Posts: 18,014   +6,823
Someone else mentioned that increasing the radius can reduce the force while maintaining the velocity, so maybe that's what they are planning IDK. I just thought it was a novel approach to getting something into space even if it was just a rock. lol
OK, remember the space shuttle "Columbia"? It broke up after losing a couple of ceramic hear tiles.upon re-entry.. This heat is generated by hitting very thin air, going 18K Mph.

So, what about the heating factor of sea level air.. If you could launch at 18K Mph, would the projectile leave fast enough to not allow time for heating?. Would you have to spin this up in a completer vacuum, so as not to burn the object up bringing it to speed?

Having to deal with air is a b!tch. Drag squares in relation to speed doubling. (The inverse square law rears it's ugly head in so many places).

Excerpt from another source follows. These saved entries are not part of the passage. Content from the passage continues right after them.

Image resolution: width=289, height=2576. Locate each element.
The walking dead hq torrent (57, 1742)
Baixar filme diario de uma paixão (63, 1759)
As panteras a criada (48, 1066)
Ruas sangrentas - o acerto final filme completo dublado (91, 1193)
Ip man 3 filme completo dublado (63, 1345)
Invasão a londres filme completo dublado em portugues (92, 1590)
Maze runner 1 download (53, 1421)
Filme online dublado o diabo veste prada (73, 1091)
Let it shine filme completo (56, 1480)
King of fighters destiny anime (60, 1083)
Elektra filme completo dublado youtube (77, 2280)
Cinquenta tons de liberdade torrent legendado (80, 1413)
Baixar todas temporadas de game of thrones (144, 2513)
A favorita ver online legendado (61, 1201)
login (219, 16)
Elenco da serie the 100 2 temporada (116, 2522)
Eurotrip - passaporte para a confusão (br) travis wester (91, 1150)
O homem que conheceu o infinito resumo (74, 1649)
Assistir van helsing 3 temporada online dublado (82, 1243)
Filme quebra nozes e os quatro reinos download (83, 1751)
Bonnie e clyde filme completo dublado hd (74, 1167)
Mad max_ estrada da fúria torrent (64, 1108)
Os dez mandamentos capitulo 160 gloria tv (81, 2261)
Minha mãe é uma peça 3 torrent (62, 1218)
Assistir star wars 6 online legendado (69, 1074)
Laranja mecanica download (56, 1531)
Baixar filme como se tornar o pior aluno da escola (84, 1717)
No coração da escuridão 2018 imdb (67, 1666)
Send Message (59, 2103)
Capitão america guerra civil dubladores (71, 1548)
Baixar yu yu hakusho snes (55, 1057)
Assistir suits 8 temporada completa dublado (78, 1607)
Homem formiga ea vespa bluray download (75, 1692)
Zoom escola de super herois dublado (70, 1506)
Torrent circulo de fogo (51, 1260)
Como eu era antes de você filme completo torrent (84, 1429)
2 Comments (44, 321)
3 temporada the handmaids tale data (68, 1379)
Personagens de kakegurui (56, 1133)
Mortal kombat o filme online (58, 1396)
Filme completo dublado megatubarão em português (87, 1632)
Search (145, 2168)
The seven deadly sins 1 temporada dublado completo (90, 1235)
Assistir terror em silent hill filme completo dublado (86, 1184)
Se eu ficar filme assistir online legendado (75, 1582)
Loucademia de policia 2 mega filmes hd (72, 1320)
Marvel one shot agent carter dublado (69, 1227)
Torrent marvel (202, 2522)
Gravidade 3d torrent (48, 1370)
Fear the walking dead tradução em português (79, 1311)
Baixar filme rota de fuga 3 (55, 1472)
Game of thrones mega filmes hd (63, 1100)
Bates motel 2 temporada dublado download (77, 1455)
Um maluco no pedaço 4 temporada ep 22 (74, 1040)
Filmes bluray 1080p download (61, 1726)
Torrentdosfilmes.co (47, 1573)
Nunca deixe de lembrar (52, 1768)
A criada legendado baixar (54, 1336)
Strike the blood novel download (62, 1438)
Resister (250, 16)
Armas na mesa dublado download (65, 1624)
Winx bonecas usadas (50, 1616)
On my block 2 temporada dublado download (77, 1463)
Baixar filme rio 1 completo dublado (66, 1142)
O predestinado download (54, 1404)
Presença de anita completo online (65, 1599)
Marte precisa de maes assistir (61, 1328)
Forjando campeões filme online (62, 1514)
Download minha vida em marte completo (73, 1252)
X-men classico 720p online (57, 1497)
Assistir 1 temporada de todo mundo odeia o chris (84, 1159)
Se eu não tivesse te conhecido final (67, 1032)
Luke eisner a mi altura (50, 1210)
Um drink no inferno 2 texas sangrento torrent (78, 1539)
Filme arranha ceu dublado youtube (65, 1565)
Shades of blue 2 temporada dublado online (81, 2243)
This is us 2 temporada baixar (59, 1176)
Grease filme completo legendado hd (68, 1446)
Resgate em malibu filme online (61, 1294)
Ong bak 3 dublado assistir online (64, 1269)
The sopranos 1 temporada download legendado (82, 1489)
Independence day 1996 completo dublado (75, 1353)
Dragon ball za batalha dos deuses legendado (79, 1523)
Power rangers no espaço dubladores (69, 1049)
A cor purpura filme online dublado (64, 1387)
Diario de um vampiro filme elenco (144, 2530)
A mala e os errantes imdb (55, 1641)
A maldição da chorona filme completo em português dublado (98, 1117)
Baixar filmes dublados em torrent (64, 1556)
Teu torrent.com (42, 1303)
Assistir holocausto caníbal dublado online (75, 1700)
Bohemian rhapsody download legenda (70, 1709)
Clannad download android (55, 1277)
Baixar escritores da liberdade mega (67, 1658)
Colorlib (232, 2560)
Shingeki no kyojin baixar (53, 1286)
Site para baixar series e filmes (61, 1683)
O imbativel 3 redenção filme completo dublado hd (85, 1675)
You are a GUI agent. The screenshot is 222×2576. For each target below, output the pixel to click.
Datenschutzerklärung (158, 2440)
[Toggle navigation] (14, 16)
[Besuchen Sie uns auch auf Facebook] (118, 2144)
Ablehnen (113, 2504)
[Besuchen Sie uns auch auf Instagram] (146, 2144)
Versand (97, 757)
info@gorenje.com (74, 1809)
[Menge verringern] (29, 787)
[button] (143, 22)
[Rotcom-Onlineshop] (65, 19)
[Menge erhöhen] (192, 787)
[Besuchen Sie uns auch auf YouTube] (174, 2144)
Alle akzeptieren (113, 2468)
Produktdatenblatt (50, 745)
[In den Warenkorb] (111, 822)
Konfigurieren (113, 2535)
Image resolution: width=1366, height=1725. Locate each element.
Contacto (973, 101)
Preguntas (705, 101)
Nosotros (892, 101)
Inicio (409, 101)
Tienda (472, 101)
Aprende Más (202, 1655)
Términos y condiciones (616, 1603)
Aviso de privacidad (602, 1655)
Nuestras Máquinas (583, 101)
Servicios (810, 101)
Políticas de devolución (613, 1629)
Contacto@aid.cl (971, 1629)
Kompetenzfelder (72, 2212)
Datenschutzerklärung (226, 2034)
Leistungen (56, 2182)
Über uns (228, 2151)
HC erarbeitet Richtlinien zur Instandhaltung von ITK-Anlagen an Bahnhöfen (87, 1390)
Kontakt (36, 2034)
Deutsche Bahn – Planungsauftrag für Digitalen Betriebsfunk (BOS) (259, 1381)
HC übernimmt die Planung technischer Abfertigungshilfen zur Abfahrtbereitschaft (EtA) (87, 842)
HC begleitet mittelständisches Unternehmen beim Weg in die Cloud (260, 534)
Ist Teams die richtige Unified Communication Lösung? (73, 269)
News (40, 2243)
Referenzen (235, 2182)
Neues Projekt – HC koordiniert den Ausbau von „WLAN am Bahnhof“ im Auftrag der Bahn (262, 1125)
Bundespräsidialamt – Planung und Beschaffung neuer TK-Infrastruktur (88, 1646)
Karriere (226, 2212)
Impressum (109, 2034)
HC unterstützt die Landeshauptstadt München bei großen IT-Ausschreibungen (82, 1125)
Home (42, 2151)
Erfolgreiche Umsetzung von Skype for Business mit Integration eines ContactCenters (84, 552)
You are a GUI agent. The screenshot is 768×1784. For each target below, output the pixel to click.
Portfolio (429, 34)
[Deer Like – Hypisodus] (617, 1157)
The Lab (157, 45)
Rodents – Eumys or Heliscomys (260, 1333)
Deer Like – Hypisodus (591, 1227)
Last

The reality is, if you want to launch an object into orbit by initial impact, you're going to have to launch it a well over the 18K number.
 

Vulcanproject

Posts: 1,481   +2,660
It's one thing throwing a lump of nothing high into the atmosphere and another sending a useful load into Earth orbit. Very different.

This is essentially a first stage only on Earth if orbit is the actual goal. A second stage on board the projectile would have to take over. Never be able to reach escape velocity or even possibly guide the thing into a controllable orbit without that.

Probably work pretty great on the moon or Mars though.